* **TRY IT**
Look over the lines below. Report each one that includes the string "left".

* **GIVEN RECORDS**
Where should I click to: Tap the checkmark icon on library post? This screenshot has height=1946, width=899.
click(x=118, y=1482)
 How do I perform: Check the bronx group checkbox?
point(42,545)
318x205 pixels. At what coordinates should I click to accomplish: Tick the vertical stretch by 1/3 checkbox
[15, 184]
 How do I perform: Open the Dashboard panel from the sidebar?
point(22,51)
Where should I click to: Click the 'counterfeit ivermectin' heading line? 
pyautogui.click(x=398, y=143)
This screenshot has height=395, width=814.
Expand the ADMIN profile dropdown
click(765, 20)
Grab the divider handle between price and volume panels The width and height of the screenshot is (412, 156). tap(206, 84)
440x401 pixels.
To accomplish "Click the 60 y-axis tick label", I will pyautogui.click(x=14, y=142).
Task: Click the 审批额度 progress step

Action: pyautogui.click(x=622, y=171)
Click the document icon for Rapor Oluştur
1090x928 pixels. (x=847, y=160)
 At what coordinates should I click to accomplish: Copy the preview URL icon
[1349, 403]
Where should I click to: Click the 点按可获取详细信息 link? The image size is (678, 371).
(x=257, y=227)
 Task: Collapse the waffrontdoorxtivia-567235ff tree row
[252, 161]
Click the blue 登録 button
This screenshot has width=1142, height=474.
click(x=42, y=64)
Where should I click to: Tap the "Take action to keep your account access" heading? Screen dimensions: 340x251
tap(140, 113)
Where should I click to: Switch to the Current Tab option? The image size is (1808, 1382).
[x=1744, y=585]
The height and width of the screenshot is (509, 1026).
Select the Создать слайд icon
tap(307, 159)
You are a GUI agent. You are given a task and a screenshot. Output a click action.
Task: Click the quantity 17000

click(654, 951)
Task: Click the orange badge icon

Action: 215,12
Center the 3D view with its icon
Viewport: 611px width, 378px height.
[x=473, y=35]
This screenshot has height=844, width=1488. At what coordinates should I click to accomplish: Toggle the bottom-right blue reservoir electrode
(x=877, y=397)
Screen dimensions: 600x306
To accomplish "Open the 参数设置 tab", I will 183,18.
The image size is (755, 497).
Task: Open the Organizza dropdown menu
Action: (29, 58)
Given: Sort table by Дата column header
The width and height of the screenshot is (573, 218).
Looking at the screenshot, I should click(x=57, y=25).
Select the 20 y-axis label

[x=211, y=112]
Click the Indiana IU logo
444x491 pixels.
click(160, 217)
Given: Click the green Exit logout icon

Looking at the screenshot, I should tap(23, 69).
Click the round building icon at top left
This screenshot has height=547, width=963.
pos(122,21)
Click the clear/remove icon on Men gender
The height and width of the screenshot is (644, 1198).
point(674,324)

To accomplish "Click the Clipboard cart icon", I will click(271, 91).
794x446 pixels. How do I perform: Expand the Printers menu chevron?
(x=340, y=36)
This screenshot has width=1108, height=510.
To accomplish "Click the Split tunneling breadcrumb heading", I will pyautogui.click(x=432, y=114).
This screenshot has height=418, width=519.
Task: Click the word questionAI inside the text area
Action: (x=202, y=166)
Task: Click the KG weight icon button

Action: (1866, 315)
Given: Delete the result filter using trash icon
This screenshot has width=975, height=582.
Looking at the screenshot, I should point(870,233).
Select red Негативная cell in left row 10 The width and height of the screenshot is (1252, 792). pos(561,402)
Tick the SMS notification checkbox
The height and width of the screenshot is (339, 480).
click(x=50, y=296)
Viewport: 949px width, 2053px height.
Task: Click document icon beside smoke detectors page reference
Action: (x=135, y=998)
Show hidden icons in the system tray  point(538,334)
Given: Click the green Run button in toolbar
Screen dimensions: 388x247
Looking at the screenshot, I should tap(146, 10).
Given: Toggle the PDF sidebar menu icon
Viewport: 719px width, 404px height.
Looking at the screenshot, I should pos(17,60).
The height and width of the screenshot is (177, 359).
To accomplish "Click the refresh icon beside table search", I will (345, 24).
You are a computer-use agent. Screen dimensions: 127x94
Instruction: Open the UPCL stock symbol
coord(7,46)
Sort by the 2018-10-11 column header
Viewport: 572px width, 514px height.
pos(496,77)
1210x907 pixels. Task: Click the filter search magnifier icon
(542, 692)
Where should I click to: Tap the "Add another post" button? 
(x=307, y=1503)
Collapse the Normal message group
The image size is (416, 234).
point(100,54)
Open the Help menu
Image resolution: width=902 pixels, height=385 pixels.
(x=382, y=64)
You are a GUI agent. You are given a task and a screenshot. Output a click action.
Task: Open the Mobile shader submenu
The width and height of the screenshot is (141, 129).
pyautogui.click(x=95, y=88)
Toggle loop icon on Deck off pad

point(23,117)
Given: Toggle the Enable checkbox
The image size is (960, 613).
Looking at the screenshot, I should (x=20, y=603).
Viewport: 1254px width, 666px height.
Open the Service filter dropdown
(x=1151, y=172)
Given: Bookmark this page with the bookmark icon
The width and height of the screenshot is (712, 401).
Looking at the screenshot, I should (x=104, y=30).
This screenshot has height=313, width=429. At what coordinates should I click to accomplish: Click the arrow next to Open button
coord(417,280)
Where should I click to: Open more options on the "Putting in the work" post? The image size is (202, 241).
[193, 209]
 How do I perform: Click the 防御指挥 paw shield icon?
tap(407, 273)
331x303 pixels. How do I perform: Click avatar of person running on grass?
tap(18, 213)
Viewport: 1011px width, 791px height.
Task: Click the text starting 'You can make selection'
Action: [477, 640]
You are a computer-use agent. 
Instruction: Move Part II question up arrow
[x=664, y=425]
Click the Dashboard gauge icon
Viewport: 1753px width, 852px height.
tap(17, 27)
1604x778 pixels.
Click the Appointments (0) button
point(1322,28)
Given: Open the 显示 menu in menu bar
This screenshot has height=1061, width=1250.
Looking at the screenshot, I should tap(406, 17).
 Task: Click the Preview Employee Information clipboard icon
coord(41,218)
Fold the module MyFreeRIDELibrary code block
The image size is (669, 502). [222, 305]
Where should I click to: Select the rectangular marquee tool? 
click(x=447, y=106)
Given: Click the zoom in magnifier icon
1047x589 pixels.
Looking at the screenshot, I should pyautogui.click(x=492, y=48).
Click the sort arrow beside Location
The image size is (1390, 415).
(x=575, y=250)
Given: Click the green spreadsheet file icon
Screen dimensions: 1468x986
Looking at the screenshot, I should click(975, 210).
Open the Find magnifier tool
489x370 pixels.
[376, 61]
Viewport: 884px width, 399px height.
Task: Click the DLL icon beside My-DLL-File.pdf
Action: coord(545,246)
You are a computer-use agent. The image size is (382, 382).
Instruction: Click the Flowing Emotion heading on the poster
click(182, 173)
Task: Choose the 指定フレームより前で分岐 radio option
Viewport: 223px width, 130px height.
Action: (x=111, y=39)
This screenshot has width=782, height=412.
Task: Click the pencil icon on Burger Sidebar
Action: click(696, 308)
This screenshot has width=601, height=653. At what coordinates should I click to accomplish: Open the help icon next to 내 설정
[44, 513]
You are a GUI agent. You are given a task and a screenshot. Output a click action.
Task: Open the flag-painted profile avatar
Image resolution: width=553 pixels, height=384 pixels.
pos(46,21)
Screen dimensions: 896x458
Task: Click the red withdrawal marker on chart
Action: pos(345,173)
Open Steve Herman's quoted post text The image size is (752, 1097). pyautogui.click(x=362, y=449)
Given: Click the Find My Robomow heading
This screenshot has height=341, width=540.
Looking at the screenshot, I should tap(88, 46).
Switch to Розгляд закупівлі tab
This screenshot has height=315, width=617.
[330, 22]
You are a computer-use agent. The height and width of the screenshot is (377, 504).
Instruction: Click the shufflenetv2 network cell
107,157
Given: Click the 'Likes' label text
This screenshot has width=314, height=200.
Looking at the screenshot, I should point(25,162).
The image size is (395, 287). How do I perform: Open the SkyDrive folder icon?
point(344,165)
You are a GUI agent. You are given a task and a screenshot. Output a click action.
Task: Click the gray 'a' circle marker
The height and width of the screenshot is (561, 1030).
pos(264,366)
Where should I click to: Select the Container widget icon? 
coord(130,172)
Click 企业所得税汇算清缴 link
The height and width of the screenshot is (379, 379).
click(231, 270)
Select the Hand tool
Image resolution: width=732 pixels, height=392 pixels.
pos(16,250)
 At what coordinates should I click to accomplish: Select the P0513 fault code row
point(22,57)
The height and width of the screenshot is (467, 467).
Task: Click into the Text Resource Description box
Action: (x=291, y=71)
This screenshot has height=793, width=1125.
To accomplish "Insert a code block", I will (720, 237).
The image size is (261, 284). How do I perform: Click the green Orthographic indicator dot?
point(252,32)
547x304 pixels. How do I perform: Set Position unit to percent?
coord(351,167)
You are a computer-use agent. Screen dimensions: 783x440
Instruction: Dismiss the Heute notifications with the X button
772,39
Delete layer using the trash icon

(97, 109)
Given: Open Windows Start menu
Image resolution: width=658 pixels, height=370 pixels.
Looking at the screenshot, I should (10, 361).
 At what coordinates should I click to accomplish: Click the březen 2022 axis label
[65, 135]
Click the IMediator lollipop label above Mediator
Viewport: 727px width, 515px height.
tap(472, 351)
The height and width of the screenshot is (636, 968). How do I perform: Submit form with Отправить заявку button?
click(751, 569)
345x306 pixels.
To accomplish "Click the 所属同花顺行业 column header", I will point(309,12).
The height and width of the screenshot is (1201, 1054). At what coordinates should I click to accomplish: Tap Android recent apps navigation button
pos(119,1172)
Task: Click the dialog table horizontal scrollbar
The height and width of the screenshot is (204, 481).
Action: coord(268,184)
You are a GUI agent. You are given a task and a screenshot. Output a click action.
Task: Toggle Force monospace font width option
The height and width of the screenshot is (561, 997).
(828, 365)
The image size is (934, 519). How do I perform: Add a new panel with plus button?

* **COMPLETED EXERCISE**
Click the round building icon at top left
Select red Негативная cell in left row 10 The width and height of the screenshot is (1252, 792). pos(561,402)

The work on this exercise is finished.